[Data to use — start]
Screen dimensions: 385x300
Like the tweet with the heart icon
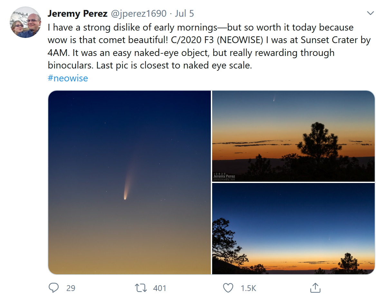point(228,288)
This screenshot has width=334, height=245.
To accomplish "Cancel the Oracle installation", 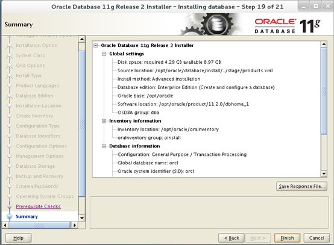I will click(317, 238).
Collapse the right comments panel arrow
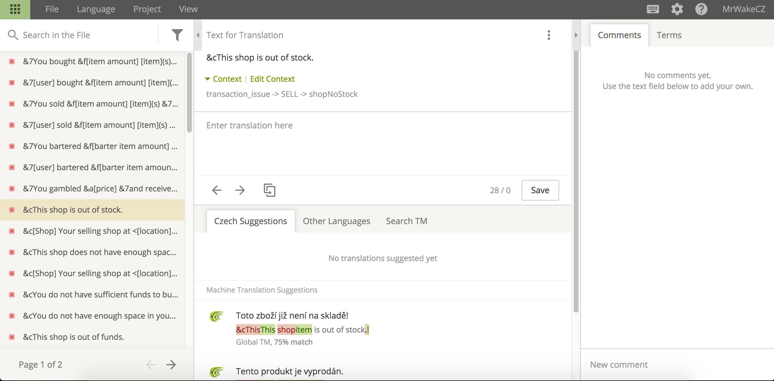This screenshot has width=774, height=381. tap(576, 35)
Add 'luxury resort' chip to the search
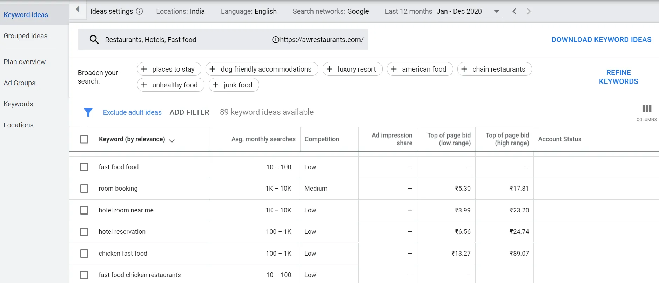The width and height of the screenshot is (659, 283). coord(352,69)
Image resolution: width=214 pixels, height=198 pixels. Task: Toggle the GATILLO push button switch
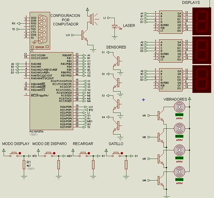point(117,154)
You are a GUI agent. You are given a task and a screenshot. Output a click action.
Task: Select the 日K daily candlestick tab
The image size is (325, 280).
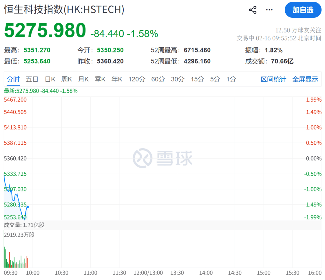[x=50, y=79]
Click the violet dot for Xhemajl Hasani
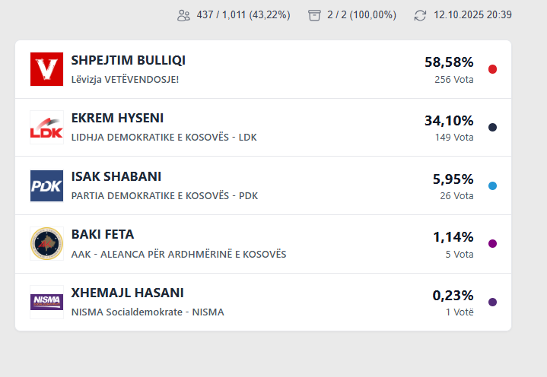The image size is (547, 377). [492, 302]
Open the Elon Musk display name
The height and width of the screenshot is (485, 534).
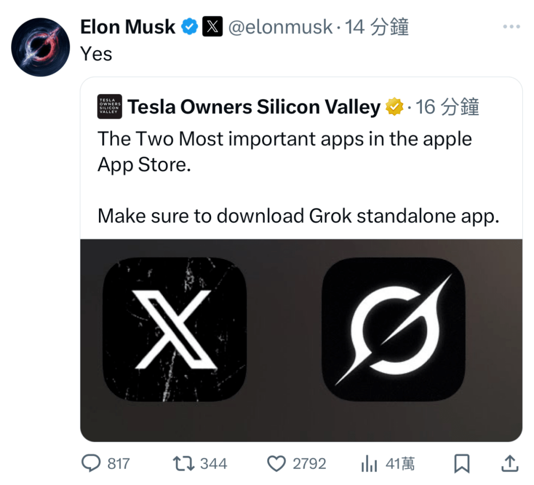[128, 27]
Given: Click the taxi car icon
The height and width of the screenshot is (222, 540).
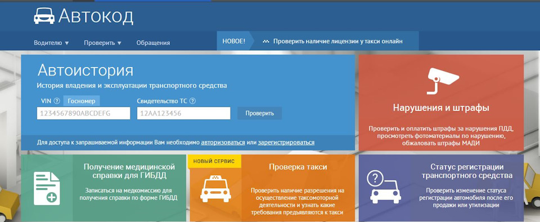Looking at the screenshot, I should click(x=215, y=189).
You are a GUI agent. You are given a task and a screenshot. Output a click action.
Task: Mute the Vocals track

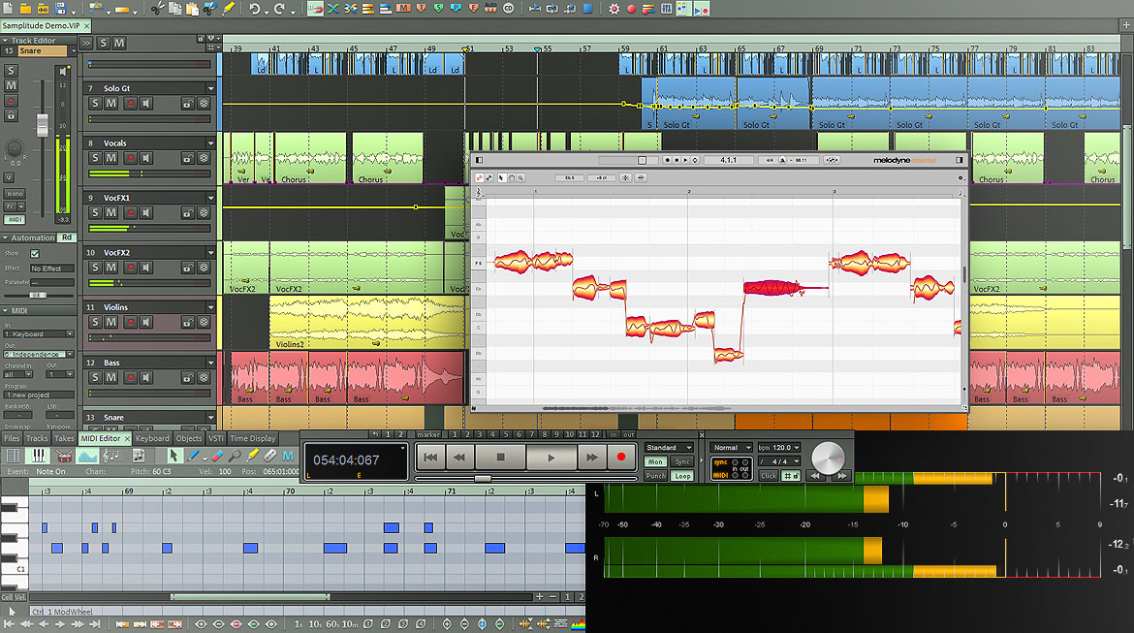coord(110,157)
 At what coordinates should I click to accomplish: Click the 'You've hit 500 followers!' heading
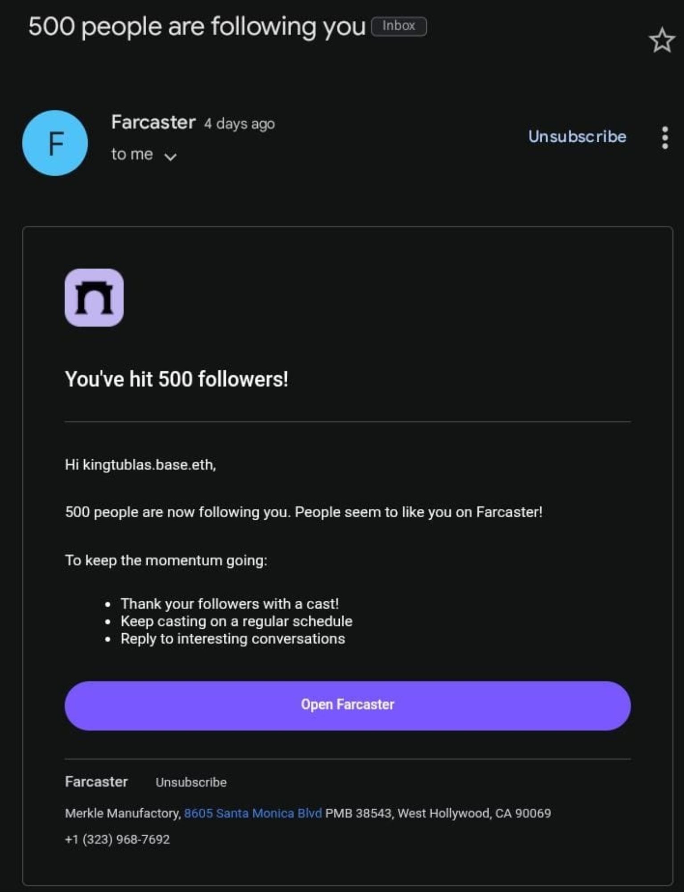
[Data to use — finish]
Give back, exactly and with nothing added, the lines from the line with "The image size is (325, 280)." through the final line of the data, both included; leave pictures out.

• [Task response]
The image size is (325, 280).
[x=50, y=79]
Click the violet dot for Xhemajl Hasani
The image size is (547, 377). [492, 302]
Open the Elon Musk display name
The height and width of the screenshot is (485, 534).
[128, 27]
Given: Click the taxi car icon
The height and width of the screenshot is (222, 540).
Looking at the screenshot, I should click(x=215, y=189).
You are a GUI agent. You are given a task and a screenshot. Output a click action.
Task: Mute the Vocals track

coord(110,157)
 At what coordinates should I click to accomplish: Click the 'You've hit 500 followers!' heading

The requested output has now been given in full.